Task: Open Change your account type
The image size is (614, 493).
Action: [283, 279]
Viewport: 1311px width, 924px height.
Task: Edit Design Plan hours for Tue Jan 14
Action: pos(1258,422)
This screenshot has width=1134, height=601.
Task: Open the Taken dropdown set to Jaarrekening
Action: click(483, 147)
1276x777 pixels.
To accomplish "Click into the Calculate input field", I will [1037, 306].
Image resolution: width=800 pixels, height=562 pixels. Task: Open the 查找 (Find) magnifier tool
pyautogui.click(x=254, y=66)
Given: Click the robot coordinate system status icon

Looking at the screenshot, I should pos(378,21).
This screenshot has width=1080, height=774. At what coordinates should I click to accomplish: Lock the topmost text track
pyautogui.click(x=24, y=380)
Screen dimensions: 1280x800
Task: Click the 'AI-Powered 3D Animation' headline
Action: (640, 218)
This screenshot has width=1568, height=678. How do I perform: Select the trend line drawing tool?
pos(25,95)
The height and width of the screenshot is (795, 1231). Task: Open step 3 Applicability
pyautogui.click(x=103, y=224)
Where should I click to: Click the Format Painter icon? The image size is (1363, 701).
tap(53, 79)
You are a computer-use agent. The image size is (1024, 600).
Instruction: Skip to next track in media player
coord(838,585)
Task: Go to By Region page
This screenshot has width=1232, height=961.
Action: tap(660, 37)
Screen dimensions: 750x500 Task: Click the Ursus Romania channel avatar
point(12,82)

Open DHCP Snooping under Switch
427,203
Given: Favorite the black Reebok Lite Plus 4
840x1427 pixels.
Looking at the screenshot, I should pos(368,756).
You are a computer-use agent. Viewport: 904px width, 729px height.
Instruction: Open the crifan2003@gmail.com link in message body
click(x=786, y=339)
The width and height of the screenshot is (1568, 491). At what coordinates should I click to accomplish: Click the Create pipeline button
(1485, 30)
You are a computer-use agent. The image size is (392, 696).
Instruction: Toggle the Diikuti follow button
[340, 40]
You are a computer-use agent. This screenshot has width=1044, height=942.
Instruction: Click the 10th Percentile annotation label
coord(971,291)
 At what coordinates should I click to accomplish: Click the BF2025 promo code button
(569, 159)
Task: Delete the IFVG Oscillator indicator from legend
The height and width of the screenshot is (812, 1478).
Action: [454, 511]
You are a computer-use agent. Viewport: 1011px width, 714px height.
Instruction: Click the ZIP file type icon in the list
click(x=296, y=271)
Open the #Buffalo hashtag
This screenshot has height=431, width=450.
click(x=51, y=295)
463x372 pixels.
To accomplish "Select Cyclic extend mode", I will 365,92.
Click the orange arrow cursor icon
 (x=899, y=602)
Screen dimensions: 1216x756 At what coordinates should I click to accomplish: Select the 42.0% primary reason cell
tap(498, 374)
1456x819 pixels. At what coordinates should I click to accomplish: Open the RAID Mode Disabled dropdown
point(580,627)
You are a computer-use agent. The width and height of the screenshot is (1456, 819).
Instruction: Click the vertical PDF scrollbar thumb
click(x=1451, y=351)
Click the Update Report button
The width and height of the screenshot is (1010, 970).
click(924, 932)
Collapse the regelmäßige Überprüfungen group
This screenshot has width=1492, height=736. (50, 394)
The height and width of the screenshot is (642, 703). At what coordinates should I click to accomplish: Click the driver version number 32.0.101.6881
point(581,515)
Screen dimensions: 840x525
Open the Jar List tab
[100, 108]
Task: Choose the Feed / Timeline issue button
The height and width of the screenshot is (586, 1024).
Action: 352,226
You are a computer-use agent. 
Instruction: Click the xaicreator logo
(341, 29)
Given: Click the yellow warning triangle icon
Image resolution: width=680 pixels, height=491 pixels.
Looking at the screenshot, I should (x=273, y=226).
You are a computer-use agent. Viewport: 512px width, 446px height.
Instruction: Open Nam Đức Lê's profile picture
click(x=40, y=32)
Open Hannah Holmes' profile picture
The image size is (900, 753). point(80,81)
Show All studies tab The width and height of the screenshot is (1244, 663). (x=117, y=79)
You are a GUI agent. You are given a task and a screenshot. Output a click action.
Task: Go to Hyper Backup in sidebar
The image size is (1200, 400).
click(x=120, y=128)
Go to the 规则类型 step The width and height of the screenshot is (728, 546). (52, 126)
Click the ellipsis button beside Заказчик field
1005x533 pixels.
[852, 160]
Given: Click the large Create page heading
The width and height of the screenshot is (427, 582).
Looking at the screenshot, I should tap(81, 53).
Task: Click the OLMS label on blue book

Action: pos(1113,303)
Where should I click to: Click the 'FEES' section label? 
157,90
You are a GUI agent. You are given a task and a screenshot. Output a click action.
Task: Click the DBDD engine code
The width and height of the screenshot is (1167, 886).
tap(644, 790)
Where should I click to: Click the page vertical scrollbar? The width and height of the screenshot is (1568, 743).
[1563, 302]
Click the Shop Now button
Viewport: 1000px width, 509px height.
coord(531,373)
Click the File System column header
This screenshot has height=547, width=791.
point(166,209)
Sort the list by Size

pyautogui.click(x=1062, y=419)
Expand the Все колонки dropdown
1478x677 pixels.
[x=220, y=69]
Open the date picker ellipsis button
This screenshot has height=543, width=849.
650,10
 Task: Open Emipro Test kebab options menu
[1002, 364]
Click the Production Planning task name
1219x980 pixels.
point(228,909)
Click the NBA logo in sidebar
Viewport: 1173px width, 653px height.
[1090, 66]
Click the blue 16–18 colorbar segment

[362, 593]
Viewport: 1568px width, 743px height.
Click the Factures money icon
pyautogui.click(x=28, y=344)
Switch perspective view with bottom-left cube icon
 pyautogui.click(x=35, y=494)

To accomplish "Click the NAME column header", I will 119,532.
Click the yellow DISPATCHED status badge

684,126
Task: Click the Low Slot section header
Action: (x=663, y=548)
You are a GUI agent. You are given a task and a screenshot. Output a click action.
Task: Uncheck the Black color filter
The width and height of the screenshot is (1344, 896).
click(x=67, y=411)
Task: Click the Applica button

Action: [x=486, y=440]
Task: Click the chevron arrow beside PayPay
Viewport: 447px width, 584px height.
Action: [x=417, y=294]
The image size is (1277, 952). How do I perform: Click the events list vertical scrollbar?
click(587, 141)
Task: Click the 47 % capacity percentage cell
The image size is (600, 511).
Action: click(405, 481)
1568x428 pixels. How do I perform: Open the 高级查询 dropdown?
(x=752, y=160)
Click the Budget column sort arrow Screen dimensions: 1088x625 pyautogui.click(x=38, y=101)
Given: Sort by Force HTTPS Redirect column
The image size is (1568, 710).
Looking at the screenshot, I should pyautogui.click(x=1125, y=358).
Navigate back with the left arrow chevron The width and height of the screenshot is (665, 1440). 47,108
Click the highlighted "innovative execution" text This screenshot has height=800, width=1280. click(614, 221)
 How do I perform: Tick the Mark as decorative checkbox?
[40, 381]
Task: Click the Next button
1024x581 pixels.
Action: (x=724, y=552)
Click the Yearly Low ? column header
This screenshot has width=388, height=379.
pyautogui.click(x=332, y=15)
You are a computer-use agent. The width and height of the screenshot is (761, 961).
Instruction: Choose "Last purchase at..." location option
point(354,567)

★ ★ ★

Search the listing for "agent" and show every line where it occurs.

#### Output below
You are a computer-use agent. The image size is (1024, 600).
You are a computer-use agent. Viewport: 904px width, 729px height.
You are a computer-use agent. The image size is (392, 696).
You are a computer-use agent. This screenshot has width=1044, height=942.
You are a computer-use agent. Viewport: 1011px width, 714px height.
You are a computer-use agent. The width and height of the screenshot is (1456, 819).
You are a computer-use agent. 
You are a computer-use agent. Viewport: 512px width, 446px height.
You are a GUI agent. You are given a task and a screenshot. Output a click action.
You are a GUI agent. You are given a task and a screenshot. Output a click action.
You are a GUI agent. You are given a task and a screenshot. Output a click action.
You are a computer-use agent. The width and height of the screenshot is (761, 961).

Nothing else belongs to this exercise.